What the task requires —
Would you count the lines in the entries below that contain "agent"? Reply with the number only.

• • • • •

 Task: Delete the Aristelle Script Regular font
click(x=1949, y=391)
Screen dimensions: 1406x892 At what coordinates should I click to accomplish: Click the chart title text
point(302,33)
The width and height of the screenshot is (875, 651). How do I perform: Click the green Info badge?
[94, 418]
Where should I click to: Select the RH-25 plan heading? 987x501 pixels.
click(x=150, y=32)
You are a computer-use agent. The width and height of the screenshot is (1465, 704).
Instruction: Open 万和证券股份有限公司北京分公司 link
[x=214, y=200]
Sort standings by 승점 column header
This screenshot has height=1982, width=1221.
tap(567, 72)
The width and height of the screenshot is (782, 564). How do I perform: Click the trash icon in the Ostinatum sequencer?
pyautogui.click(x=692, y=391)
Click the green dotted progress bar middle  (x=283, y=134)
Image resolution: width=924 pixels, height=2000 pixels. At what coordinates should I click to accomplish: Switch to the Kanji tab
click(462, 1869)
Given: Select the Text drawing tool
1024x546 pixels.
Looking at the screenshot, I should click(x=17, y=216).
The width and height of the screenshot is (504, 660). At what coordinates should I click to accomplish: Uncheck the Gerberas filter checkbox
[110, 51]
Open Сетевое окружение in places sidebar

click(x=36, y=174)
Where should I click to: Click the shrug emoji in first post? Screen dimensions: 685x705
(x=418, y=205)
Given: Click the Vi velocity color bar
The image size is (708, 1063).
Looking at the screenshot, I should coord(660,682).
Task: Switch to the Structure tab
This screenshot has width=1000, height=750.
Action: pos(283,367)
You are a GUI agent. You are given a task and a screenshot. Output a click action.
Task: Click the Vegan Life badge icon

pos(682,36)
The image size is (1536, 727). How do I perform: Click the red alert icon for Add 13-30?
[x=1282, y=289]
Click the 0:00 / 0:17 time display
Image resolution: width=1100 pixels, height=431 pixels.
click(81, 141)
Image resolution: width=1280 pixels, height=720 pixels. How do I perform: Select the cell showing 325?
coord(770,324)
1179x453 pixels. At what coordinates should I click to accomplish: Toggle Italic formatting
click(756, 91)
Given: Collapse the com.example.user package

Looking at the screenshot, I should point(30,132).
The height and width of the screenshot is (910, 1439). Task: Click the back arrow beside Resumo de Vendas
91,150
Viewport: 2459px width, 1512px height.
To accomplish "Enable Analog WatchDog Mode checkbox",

• • • • •

Completed exercise —
2